Collected data:
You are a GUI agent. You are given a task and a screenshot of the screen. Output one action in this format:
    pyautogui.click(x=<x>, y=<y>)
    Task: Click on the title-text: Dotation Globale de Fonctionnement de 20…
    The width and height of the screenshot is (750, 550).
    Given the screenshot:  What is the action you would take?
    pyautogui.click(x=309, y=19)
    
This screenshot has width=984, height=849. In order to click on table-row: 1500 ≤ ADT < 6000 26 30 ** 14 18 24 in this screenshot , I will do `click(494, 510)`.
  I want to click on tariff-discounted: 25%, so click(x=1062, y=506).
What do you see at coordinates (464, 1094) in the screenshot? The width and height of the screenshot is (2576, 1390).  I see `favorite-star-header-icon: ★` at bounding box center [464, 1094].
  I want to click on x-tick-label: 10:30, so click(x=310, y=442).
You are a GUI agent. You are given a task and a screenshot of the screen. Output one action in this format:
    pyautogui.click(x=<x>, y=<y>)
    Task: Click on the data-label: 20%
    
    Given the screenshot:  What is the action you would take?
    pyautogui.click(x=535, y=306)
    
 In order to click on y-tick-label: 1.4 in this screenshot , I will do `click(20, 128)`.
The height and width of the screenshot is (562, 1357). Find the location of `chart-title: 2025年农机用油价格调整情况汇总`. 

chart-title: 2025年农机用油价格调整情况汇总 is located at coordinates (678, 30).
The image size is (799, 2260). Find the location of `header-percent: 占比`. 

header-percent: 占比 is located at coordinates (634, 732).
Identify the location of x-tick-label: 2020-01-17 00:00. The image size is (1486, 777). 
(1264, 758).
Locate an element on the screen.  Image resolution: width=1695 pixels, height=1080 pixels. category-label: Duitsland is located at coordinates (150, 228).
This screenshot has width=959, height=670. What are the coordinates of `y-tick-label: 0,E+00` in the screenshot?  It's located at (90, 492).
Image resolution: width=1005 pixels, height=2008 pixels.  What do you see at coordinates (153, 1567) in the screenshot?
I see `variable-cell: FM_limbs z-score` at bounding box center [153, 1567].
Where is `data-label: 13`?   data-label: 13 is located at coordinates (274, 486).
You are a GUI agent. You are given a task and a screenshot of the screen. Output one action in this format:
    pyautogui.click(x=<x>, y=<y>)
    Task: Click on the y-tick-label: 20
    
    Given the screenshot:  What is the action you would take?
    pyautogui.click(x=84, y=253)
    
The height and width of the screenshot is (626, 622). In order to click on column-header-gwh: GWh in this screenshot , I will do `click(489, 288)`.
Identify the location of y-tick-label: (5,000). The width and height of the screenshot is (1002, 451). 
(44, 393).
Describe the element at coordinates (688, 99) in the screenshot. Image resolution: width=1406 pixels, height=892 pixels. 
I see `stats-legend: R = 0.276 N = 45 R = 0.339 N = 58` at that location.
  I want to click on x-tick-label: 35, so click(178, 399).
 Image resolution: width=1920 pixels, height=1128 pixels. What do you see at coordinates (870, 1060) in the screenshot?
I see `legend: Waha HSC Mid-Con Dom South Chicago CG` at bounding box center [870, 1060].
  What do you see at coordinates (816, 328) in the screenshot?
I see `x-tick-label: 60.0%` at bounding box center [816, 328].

**Problem details**
Arrange every line of the collected data above as a Markdown table with two columns, Row and Entry. Number the lines in order and omit any blank ones.

**Output for this task**
| Row | Entry |
|---|---|
| 1 | You are a GUI agent. You are given a task and a screenshot of the screen. Output one action in this format: |
| 2 |     pyautogui.click(x=<x>, y=<y>) |
| 3 |     Task: Click on the title-text: Dotation Globale de Fonctionnement de 20… |
| 4 |     The width and height of the screenshot is (750, 550). |
| 5 |     Given the screenshot:  What is the action you would take? |
| 6 |     pyautogui.click(x=309, y=19) |
| 7 | This screenshot has width=984, height=849. In order to click on table-row: 1500 ≤ ADT < 6000 26 30 ** 14 18 24 in this screenshot , I will do `click(494, 510)`. |
| 8 |   I want to click on tariff-discounted: 25%, so click(x=1062, y=506). |
| 9 | What do you see at coordinates (464, 1094) in the screenshot? The width and height of the screenshot is (2576, 1390).  I see `favorite-star-header-icon: ★` at bounding box center [464, 1094]. |
| 10 |   I want to click on x-tick-label: 10:30, so click(x=310, y=442). |
| 11 | You are a GUI agent. You are given a task and a screenshot of the screen. Output one action in this format: |
| 12 |     pyautogui.click(x=<x>, y=<y>) |
| 13 |     Task: Click on the data-label: 20% |
| 14 |     Given the screenshot:  What is the action you would take? |
| 15 |     pyautogui.click(x=535, y=306) |
| 16 |  In order to click on y-tick-label: 1.4 in this screenshot , I will do `click(20, 128)`. |
| 17 | The height and width of the screenshot is (562, 1357). Find the location of `chart-title: 2025年农机用油价格调整情况汇总`.  |
| 18 | chart-title: 2025年农机用油价格调整情况汇总 is located at coordinates (678, 30). |
| 19 | The image size is (799, 2260). Find the location of `header-percent: 占比`.  |
| 20 | header-percent: 占比 is located at coordinates (634, 732). |
| 21 | Identify the location of x-tick-label: 2020-01-17 00:00. The image size is (1486, 777).  |
| 22 | (1264, 758). |
| 23 | Locate an element on the screen.  Image resolution: width=1695 pixels, height=1080 pixels. category-label: Duitsland is located at coordinates (150, 228). |
| 24 | This screenshot has width=959, height=670. What are the coordinates of `y-tick-label: 0,E+00` in the screenshot?  It's located at (90, 492). |
| 25 | Image resolution: width=1005 pixels, height=2008 pixels.  What do you see at coordinates (153, 1567) in the screenshot? |
| 26 | I see `variable-cell: FM_limbs z-score` at bounding box center [153, 1567]. |
| 27 | Where is `data-label: 13`?   data-label: 13 is located at coordinates (274, 486). |
| 28 | You are a GUI agent. You are given a task and a screenshot of the screen. Output one action in this format: |
| 29 |     pyautogui.click(x=<x>, y=<y>) |
| 30 |     Task: Click on the y-tick-label: 20 |
| 31 |     Given the screenshot:  What is the action you would take? |
| 32 |     pyautogui.click(x=84, y=253) |
| 33 | The height and width of the screenshot is (626, 622). In order to click on column-header-gwh: GWh in this screenshot , I will do `click(489, 288)`. |
| 34 | Identify the location of y-tick-label: (5,000). The width and height of the screenshot is (1002, 451).  |
| 35 | (44, 393). |
| 36 | Describe the element at coordinates (688, 99) in the screenshot. Image resolution: width=1406 pixels, height=892 pixels.  |
| 37 | I see `stats-legend: R = 0.276 N = 45 R = 0.339 N = 58` at that location. |
| 38 |   I want to click on x-tick-label: 35, so click(178, 399). |
| 39 |  Image resolution: width=1920 pixels, height=1128 pixels. What do you see at coordinates (870, 1060) in the screenshot? |
| 40 | I see `legend: Waha HSC Mid-Con Dom South Chicago CG` at bounding box center [870, 1060]. |
| 41 |   What do you see at coordinates (816, 328) in the screenshot? |
| 42 | I see `x-tick-label: 60.0%` at bounding box center [816, 328]. |